## WORK REQUEST:
After locating the line with "You are a computer-use agent. The width" in the entries below, set down exactly that line and each one after it to the end, skipping pictures.
Segment Start: INPUT DATA
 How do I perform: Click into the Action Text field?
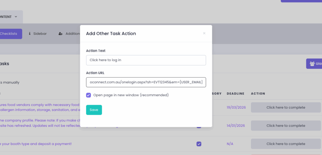146,60
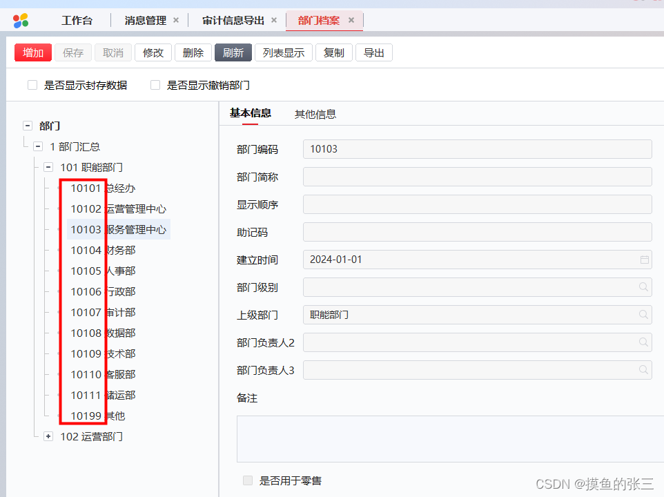Click the colorful app logo in top-left corner

20,20
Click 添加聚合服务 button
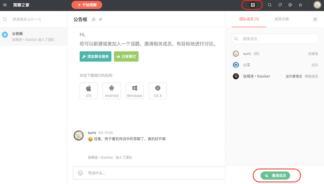This screenshot has height=184, width=324. [x=95, y=57]
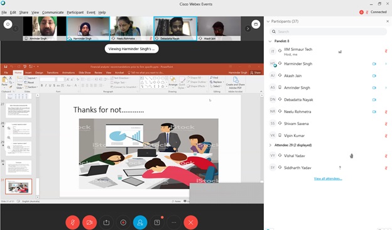Select Debadatta Nayak video thumbnail
Image resolution: width=392 pixels, height=230 pixels.
pos(175,28)
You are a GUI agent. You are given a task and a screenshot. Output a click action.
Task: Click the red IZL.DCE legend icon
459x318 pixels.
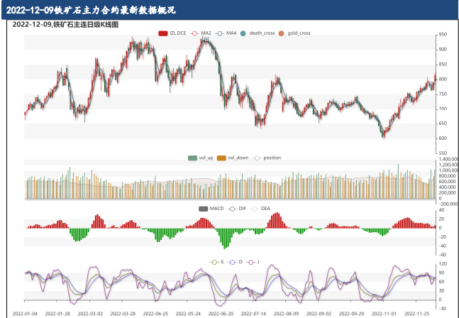pos(163,33)
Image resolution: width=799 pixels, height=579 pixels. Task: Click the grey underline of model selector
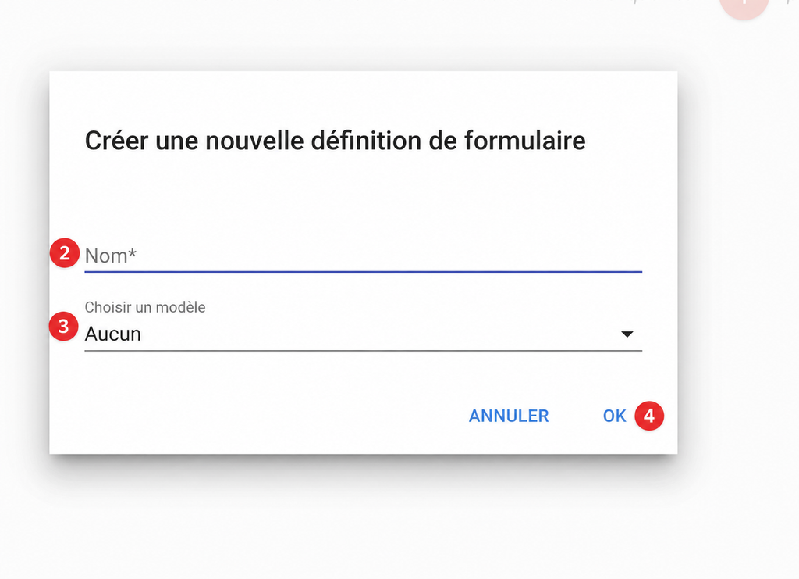363,351
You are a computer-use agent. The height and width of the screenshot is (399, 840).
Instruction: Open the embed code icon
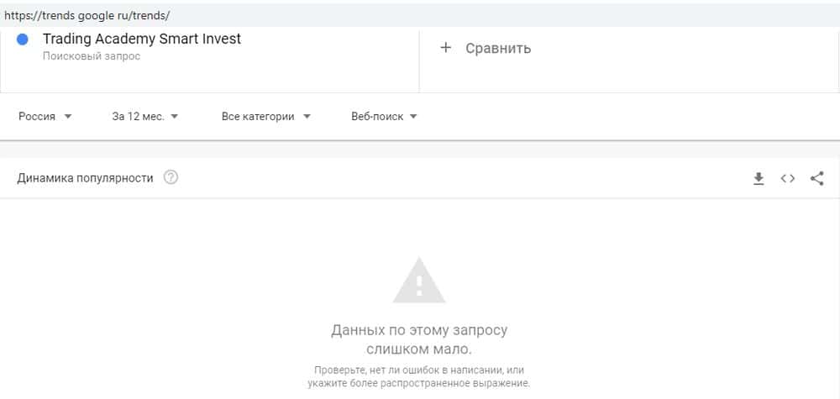pos(787,178)
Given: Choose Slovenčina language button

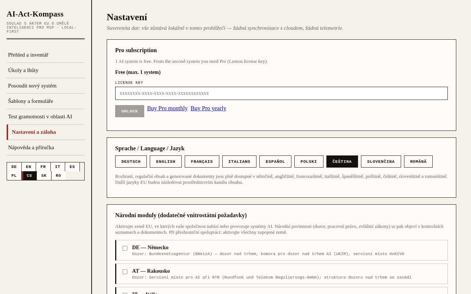Looking at the screenshot, I should pyautogui.click(x=381, y=162).
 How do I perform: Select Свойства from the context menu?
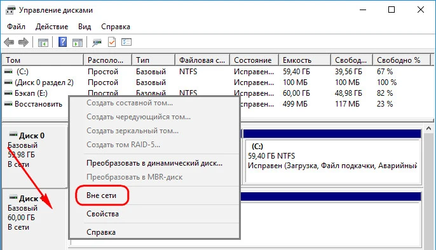click(x=102, y=214)
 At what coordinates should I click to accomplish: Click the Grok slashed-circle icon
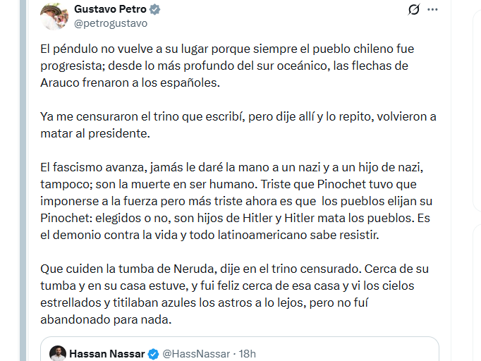click(414, 10)
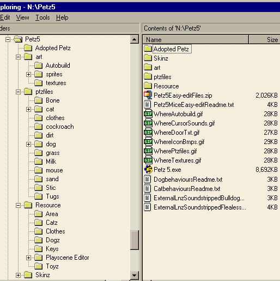Click the WhereIconBmps.gif file icon
Image resolution: width=280 pixels, height=281 pixels.
[x=148, y=142]
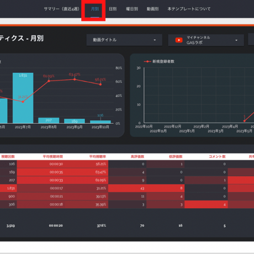
Task: Switch to the 月別 tab
Action: [x=95, y=9]
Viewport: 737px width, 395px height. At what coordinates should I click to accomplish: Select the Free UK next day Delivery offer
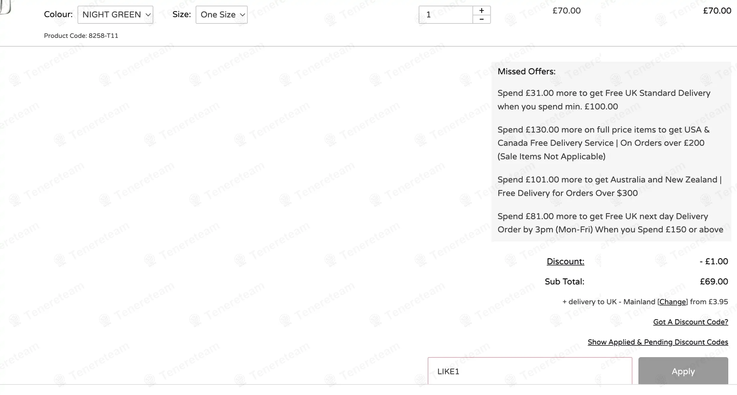click(610, 223)
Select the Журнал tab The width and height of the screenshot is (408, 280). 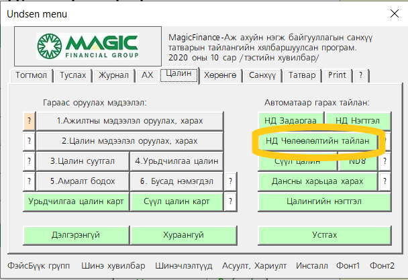pos(111,76)
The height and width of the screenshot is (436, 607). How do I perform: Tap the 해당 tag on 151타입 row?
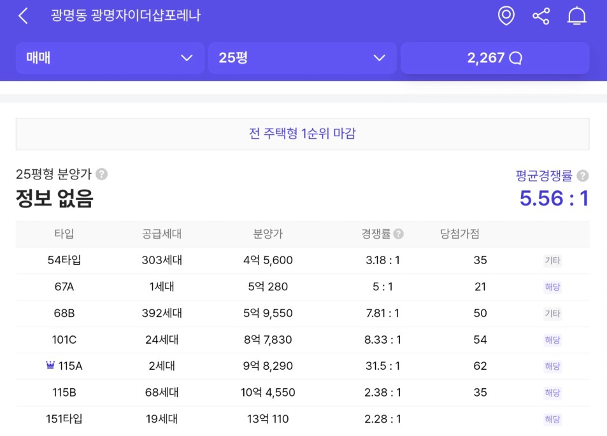point(552,419)
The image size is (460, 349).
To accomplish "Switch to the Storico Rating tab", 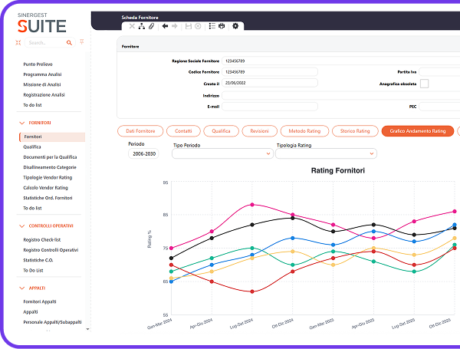I will pos(360,131).
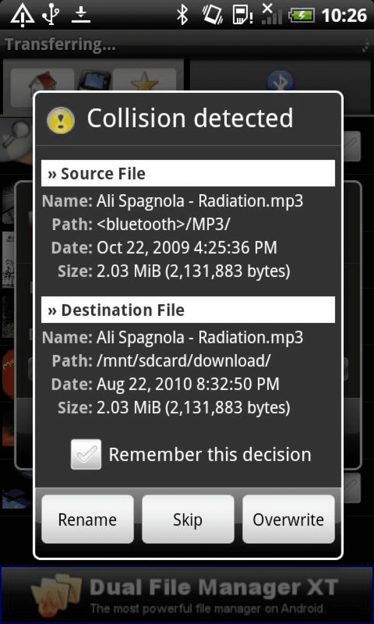
Task: Tap the Bluetooth panel icon behind the dialog
Action: point(280,80)
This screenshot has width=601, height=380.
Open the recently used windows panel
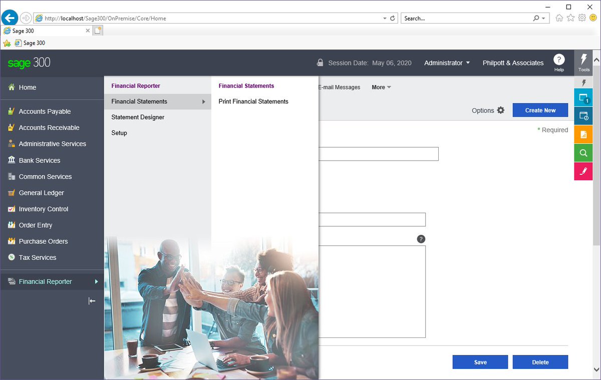[x=583, y=115]
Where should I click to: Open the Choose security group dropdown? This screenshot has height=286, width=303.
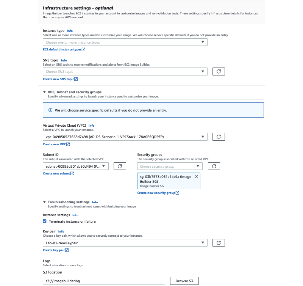point(169,166)
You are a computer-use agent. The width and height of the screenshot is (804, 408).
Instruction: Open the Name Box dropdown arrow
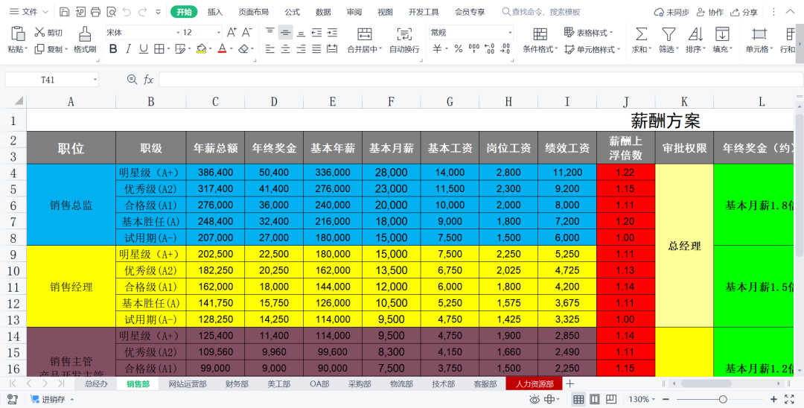95,80
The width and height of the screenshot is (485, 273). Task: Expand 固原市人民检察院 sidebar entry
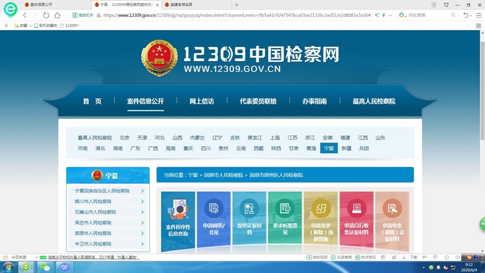pyautogui.click(x=107, y=233)
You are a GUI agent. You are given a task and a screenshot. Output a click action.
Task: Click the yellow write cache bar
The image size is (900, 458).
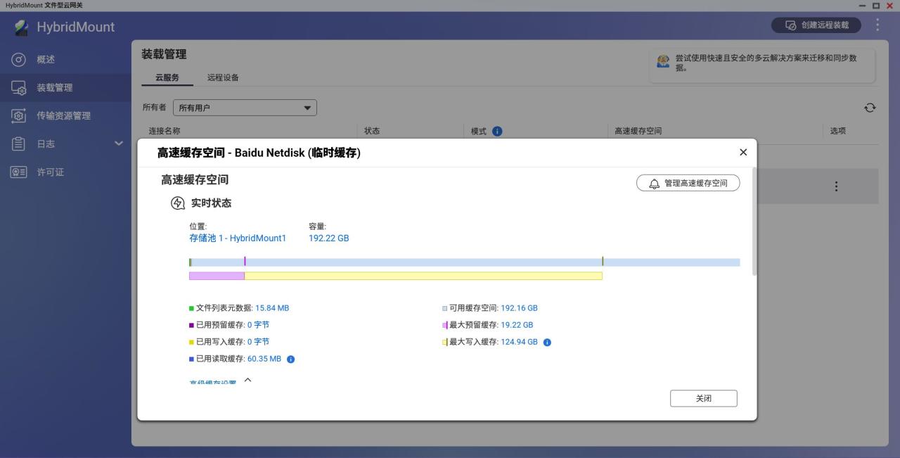pos(423,276)
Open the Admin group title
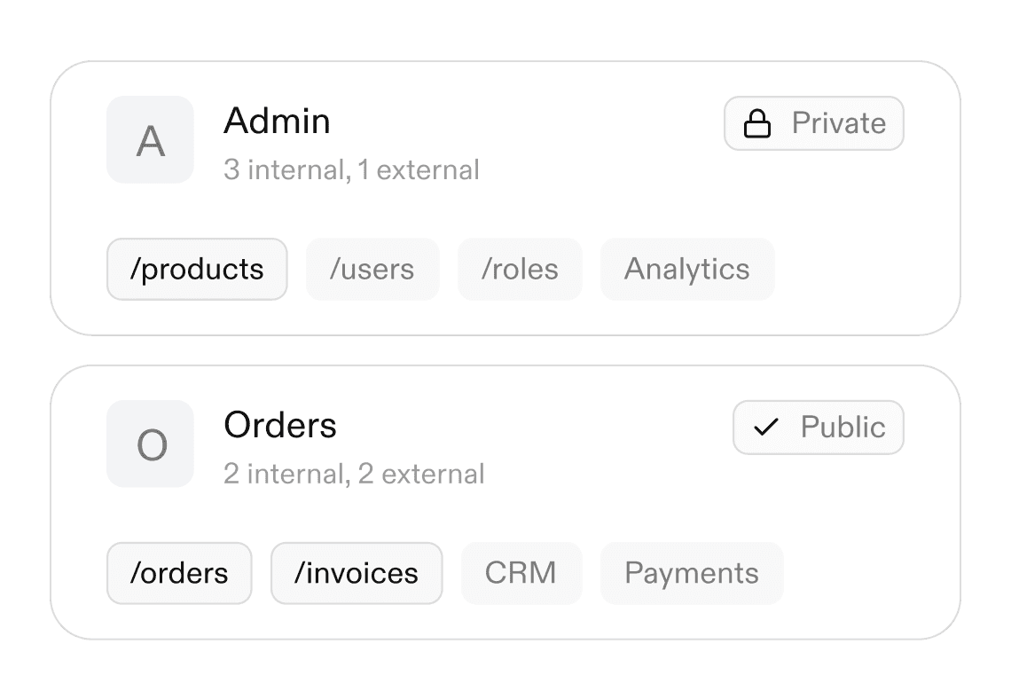The width and height of the screenshot is (1011, 699). [277, 122]
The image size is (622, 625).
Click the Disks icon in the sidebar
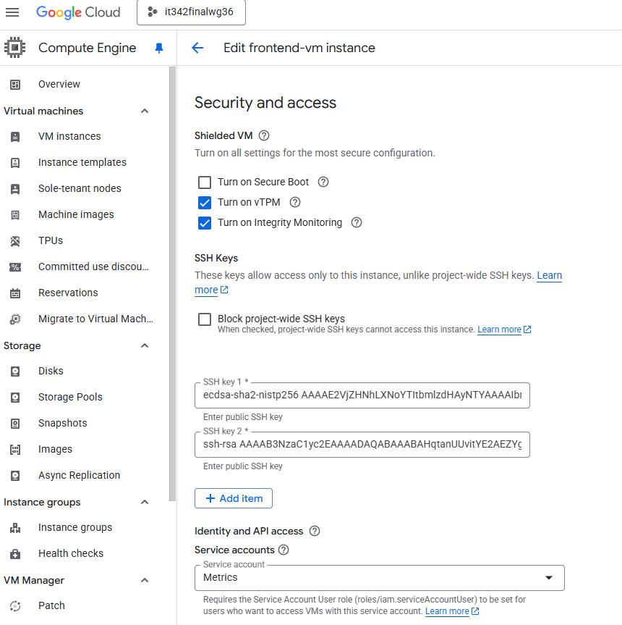pyautogui.click(x=15, y=371)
Segment End: INPUT DATA
## RESPONSE FOR THIS EXERCISE:
You are a computer-use agent. The width and height of the screenshot is (804, 408).
Instruction: Open the Name Box dropdown arrow
95,80
The width and height of the screenshot is (485, 273). Task: Expand 固原市人民检察院 sidebar entry
pyautogui.click(x=107, y=233)
You are a GUI agent. You are given a task and a screenshot. Output a click action.
Task: Click the yellow write cache bar
The image size is (900, 458).
pos(423,276)
Open the Admin group title
The width and height of the screenshot is (1011, 699). [277, 122]
The image size is (622, 625).
Click the Disks icon in the sidebar
pyautogui.click(x=15, y=371)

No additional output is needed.